> _Your instructions_:
The required output is the lines below from the line containing "Instruction: Open the" to the line containing "The width and height of the screenshot is (1080, 739).", inclusive, retyped exactly. No other lines belong in it.

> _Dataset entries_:
------------------------
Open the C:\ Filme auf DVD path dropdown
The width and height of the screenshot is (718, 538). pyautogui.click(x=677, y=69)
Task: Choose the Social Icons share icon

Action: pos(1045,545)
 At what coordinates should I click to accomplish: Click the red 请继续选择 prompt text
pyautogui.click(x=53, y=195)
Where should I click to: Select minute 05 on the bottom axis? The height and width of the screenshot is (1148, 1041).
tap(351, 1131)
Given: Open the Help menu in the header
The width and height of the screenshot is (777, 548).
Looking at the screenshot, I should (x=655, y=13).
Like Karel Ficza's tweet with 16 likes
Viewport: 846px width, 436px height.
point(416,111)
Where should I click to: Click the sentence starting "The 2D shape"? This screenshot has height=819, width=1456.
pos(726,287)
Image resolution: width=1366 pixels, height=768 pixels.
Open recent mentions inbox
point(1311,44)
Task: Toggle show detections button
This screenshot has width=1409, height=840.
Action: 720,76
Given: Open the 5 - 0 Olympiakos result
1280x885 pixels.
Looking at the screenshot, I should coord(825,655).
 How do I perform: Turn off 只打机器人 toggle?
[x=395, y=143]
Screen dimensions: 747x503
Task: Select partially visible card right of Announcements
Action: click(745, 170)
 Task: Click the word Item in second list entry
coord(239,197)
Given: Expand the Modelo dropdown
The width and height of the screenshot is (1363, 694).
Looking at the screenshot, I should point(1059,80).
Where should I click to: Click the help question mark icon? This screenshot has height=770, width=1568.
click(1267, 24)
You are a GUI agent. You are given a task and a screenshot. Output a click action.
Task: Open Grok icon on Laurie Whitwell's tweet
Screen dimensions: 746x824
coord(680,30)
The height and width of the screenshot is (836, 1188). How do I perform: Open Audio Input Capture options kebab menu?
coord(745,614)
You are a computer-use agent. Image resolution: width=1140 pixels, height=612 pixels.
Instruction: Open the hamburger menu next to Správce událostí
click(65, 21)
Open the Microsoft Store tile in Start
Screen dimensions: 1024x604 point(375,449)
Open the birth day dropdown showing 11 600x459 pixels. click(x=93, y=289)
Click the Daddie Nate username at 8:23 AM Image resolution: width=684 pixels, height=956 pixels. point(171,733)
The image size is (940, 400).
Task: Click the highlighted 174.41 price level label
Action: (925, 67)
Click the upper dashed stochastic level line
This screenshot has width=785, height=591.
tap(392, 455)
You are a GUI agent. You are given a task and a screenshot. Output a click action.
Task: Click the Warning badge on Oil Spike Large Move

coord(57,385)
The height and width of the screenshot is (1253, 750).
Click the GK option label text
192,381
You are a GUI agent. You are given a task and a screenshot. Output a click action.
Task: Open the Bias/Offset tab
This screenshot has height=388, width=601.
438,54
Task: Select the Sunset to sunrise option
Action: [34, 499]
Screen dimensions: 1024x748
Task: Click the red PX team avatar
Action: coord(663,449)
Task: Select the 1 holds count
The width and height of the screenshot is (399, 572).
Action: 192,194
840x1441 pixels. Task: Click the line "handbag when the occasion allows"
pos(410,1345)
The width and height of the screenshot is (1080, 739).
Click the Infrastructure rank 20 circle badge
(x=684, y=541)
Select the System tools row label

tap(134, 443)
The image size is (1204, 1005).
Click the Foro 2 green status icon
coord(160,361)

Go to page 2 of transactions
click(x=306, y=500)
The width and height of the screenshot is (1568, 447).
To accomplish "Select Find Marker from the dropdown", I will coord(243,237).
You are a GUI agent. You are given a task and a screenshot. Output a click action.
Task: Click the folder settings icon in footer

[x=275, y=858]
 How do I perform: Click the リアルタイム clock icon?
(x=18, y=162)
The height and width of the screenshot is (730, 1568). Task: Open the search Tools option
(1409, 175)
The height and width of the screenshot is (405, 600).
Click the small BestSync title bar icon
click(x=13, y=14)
------------------------
> _Written response_:
Instruction: Open the hamburger menu next to Správce událostí
click(65, 21)
Open the Microsoft Store tile in Start
Screen dimensions: 1024x604 point(375,449)
Open the birth day dropdown showing 11 600x459 pixels. click(x=93, y=289)
Click the Daddie Nate username at 8:23 AM Image resolution: width=684 pixels, height=956 pixels. point(171,733)
The image size is (940, 400).
Task: Click the highlighted 174.41 price level label
Action: (925, 67)
Click the upper dashed stochastic level line
This screenshot has width=785, height=591.
tap(392, 455)
You are a GUI agent. You are given a task and a screenshot. Output a click action.
Task: Click the Warning badge on Oil Spike Large Move

coord(57,385)
The height and width of the screenshot is (1253, 750).
Click the GK option label text
192,381
You are a GUI agent. You are given a task and a screenshot. Output a click action.
Task: Open the Bias/Offset tab
This screenshot has height=388, width=601.
438,54
Task: Select the Sunset to sunrise option
Action: [34, 499]
Screen dimensions: 1024x748
Task: Click the red PX team avatar
Action: coord(663,449)
Task: Select the 1 holds count
The width and height of the screenshot is (399, 572).
Action: 192,194
840x1441 pixels. Task: Click the line "handbag when the occasion allows"
pos(410,1345)
The width and height of the screenshot is (1080, 739).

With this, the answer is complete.